This is, in effect, a re-post of something lost when the old forum crashed, although I have re-compiled it. It’s probably a bit incomplete around the edges so I’d avidly welcome comments on it.

List of Bedford Bus Chassis 1931-87 with approximate dates of production and brief description.

1931-40

WHB 1931-5 6-cyl 26hp (RAC-rating) OHV petrol engine, normal control, purpose-designed bus for 14-seat bodywork. Derived from British-assembled Chevrolet LQ.

WLB 1931-6 6-cyl 26hp (RAC-rating) OHV petrol engine, normal control, purpose-designed bus for 20-seat bodywork. Long-wheelbase equivalent of WHB.

WTL 1935-6 Engine as WLB, but semi-forward control layout, up to 26 seats, modified goods chassis.

WTB 1936-9 Purpose built semi-forward control passenger chassis, longer wheelbase and wider springs than

WTL, larger 28bhp (RAC) engine from 1938, bull-nose front (concealing radiator) at same time, resembling the 1934 Opel Kadett car.

OB 1939-40 Longer wheelbase with components as the O-series lorry, engine, springs and bull-nose front and bonnet similar to later WTB, cancelled in wartime, generally 26 seat coach.
1943-71

OWB 1943-6 Utility version of the OB built to Ministry of Supply orders, only wartime single-deck chassis. Initially 32-seat utility bus bodies to Duple design built by Duple, Mulliner, Roe and Scottish Motor Traction. Many rebodied, some (especially for SMT and Highland Omnibuses) converted to forward control at the same time.

OB 1946-50 Renewed production for peacetime market. Still with 28hp petrol engine as standard, some of these and OWB modified to (mostly Perkins P6) diesel, generally 29 coach seats, but Plaxton, Trans-United and Willenhall Coachworks (the latter two in limited numbers) produced forward control conversions, as H .V. Burlingham did later (from 1952) on rebodies of OB and OWB, these sat up to 31.
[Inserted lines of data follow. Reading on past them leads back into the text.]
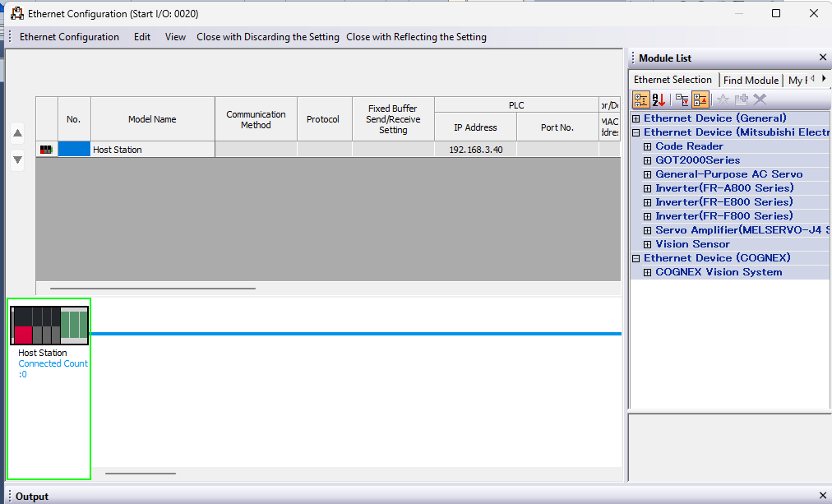Expand the GOT2000Series tree item
This screenshot has height=504, width=832.
click(648, 160)
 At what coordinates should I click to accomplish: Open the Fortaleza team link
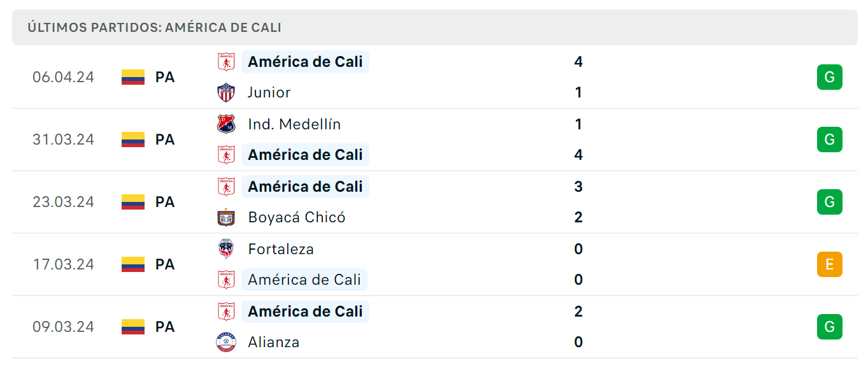281,248
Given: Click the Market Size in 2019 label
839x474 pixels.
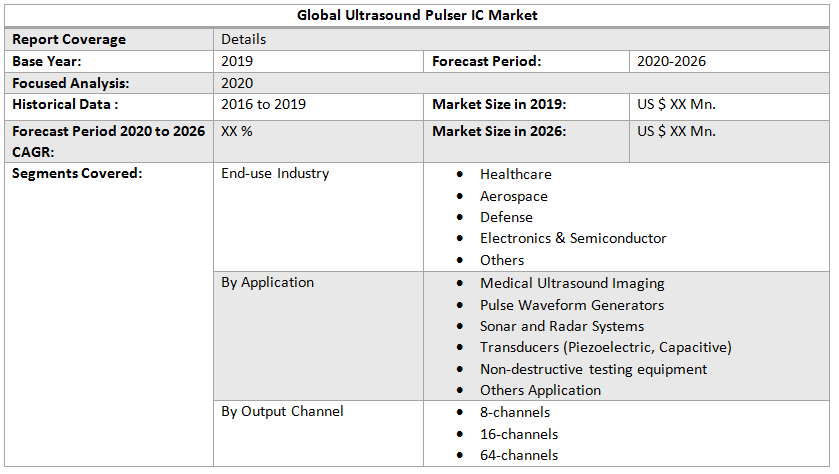Looking at the screenshot, I should pyautogui.click(x=499, y=104).
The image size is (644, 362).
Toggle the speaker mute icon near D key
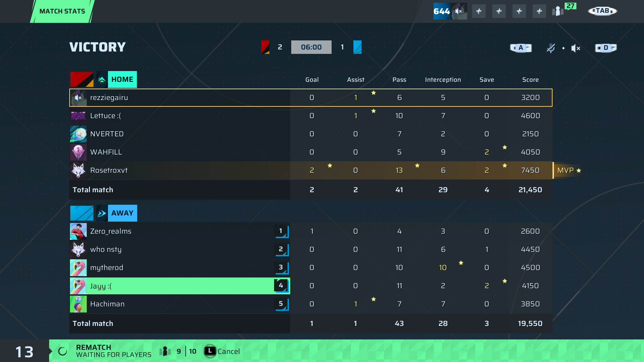576,48
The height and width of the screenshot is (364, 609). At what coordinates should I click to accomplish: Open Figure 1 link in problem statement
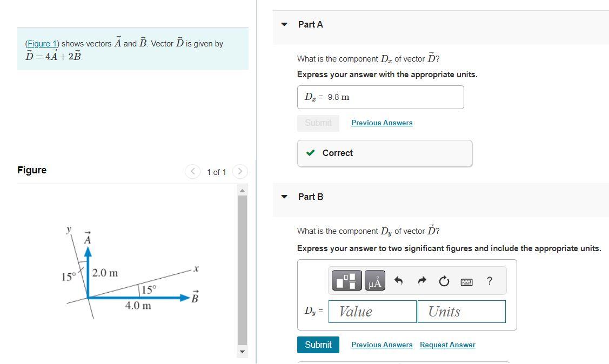click(x=42, y=44)
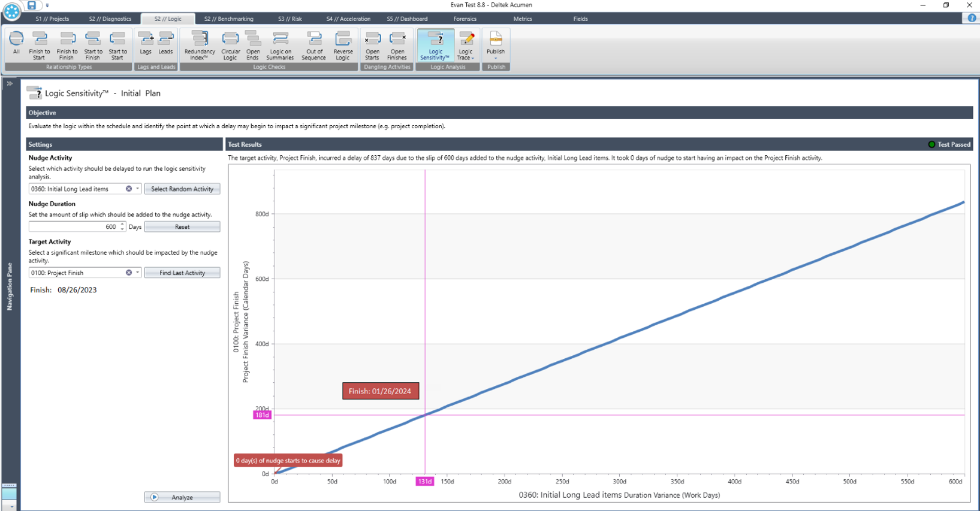Click the Nudge Duration days input field
The height and width of the screenshot is (511, 980).
coord(73,227)
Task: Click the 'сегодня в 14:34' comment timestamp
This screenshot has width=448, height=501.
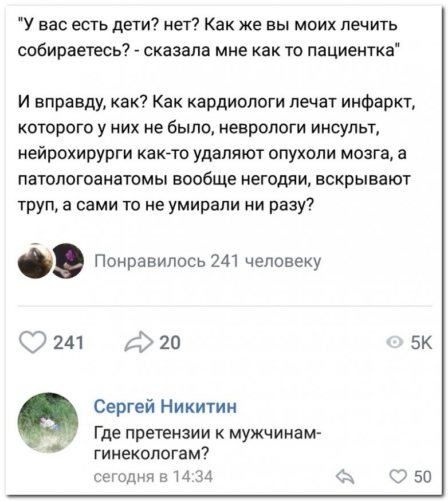Action: point(154,475)
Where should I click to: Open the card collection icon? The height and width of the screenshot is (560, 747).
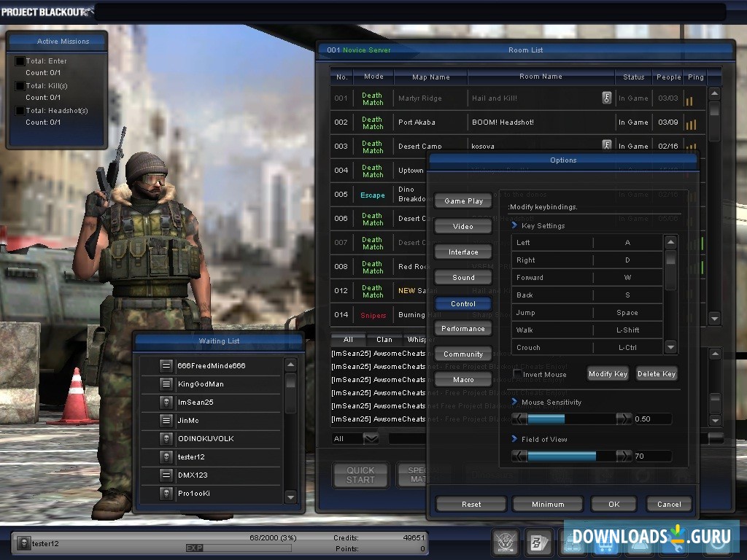point(539,543)
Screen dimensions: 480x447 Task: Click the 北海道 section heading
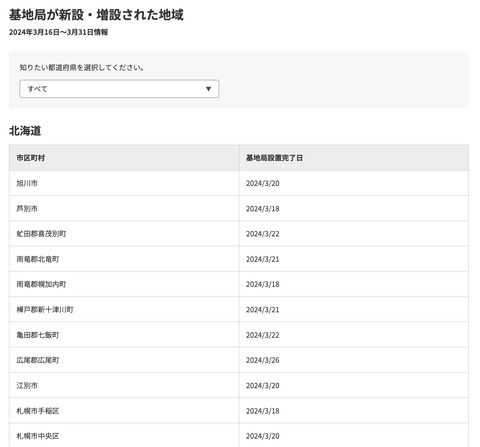tap(25, 131)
SB 1950-4 Full forward control for the first time on a standard Bedford passenger chassis, nominal bodied Length 27ft 6in generally 33 seats, 5 speed synchromesh gearbox and 300 cu in 6-cylinder OHV petrol engine. Some later examples had extended rear overhang and up to 36 seats. The entire SB/SBn/NxM production run was over 45 thousand, making it the most successful bus/coach of all time in sales terms.

OLAZ 1950-4 Modified goods chassis/scuttle, engine as OB, appearance like the OB but higher-set, shorter and narrower, mainly bodied by Duple, maximum seating 25, major customer Macbraynes.

SBO 1954-8 Full forward control, longer wheelbase from 1955, giving 30ft bodied length. Perkins R6 indirect-injection 6-cylinder OHV diesel engine (excepting 24 for Eastern Counties Omnibus Company in 1954 which had Gardner 4LK units from new).

SBG 1954-8 As SBO but with petrol engine from SB. SBG and SBO initially 37, then 41 seats, More than 1000 units of SBG/SBO per annum sold in most of the 1950s with Duple coach bodies alone.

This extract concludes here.